Professor Lodge: One has to look at what you were saying about cyber intrusion. That is a big area of public ignorance. It exists on public misconceptions as to the balance between legitimate surveillance of some description and the kind of laissez-faire intrusion and laissez-faire approaches to privileged access, controls to one’s own account and all kinds of other social media data that one may access.
Chair: Thank you very much for a very interesting start to our inquiry. We shall move on to our second panel. If the three of you are staying, I hope that there will be some seats available for you.
Examination of Witnesses
Witnesses: Sir John Adye, Chairman, Identity Assurance Systems, Ben Fairhead, Biometric Systems Engineer, 3M, and Erik Bowman, Systems Engineer, Northrop Grumman, gave evidence.
Q28 Chair: Welcome, gentlemen. It would be helpful if, for the record, you would introduce yourselves.
Sir John Adye: I am John Adye. I am chairman of Identity Assurance Systems, which is a very small start-up company. It is UK based but also with an offshoot in the United States.
Ben Fairhead: I am Ben Fairhead. I am a biometric systems engineer. I work for 3M in London.
Erik Bowman: I am Erik Bowman. I am from Northrop Grumman Corporation. I am from the United States. My current position is the chief engineer on the US Department of Defense Automated Biometric Identification System. My daily operations are to oversee the technical and engineering aspects of that biometric system, but I work, quite frequently, with our IDENT1 system, which is here in the UK from an engineering point of view.
Q29 Chair: Mr Fairhead, in your evidence you stated that, with the exception of face and fingerprint recognition, biometrics are unlikely to be in widespread use for many years to come. Can you explain why?
Ben Fairhead: What we were trying to say there is that you have the established biometric modalities of face and fingerprint, which have been used for many years. There are large existing databases of fingerprint and face, so there is an immediate benefit to using those in a biometric way. Other biometrics that are trying to compete with fingerprint and face have an uphill struggle to make their business case stand up. It is quite expensive to introduce a new biometric because you may need to introduce new infrastructure to capture that biometric information. If it is entirely new, there may be no legacy data that you can take advantage of to bring some benefit from that biometric, and biometrics are quite expensive to test. To really prove the accuracy of a new biometric modality, you need to test it with a large number of different people.
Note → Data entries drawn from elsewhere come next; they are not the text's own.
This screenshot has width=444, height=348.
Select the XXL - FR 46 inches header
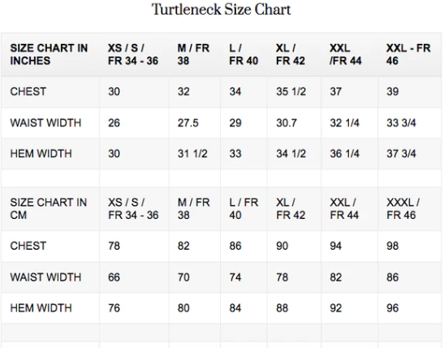[x=408, y=54]
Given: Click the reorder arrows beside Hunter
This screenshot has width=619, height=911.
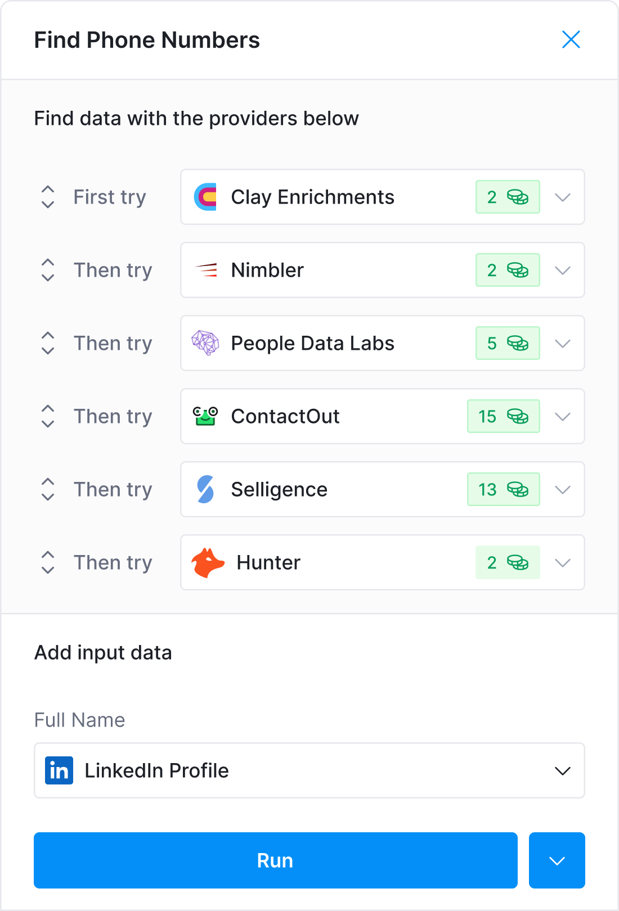Looking at the screenshot, I should pyautogui.click(x=47, y=562).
It is like a drugs trial or something like that.
Q30 Chair: Do the other witnesses agree with that?
Erik Bowman: I completely agree. If I could expand on it a little bit, if you look at the world of biometrics, you can separate them from physiological versus behavioural. The physiological biometrics, including fingerprint, face, hand geometry, and so on, do not tend to change over time. They are well commercialised. On the behavioural side, you have voice and signature, which do tend to change quite frequently and give more frequent error rates. So I would agree with Ben in the fact that they are part of the commercialising, they are somewhat non-traditional, but they can be helpful as an additional biometric.
Sir John Adye: I see considerable potential in the development of iris recognition-based systems for this purpose, which can be done as the technology develops in a way which will be at the higher end of accuracy and reliability in matching purposes, and also in utility and ease of use, from some of the systems, for example, which are already in place for airport use in other countries, not so much yet in this country.
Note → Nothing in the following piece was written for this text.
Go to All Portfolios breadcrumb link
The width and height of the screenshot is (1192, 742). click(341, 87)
Q31 Chair: What are the commercial obstacles in developing new biometrics and how are barriers likely to be overcome in the longer term?
Sir John Adye: Maybe I could start on that because I am the tiddler here. These two are from very large organisations, both in this country and in the United States. The major part of the problem in this country, at any rate, is that we do not have the availability of established public trust, as was quite clear from the answers to your questions in the previous session. That is the primary inhibitor in this country, together with the fact that the present coalition Government cancelled, for good reasons, the identity card scheme. The new developments, which are being put in place, through the Cabinet Office’s Identity Assurance Programme for public services, do not at this stage yet involve any use of biometrics. If we are going to rebuild or build anew public trust in this area, we must have good examples which get into public use for good reasons, with properly designed systems, so that people can understand how their data is being used and can start to use it through convenience and something which is useful to them.
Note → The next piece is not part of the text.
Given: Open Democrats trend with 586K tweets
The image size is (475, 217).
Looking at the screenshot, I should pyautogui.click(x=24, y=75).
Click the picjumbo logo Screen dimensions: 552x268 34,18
Ben Fairhead: If I were to add anything to that, and if I understand the question correctly, you are talking about the commercial adoption of biometrics, maybe by the general public. We have seen that the banking industry has been quite slow to adopt the use of biometrics. It is dabbling in that area. In some countries—for example, in Japan—finger vein recognition is being used quite significantly to get cash out of a cash machine. Banks are wary because they are concerned about the ability to spoof a biometric—to use a fake finger, in other words, with a finger-print scanner or hold up somebody’s face image to a facial recognition system. Until that side is sufficiently robust, the explosion of biometrics through remote authentication via a laptop or a mobile device is unlikely to take off, except for reasons of convenience and for low-value transactions, just like we use a contactless card for contactless payments for low-value transactions. We do not give a pin because, if somebody finds our card, the most damage they can do is £20.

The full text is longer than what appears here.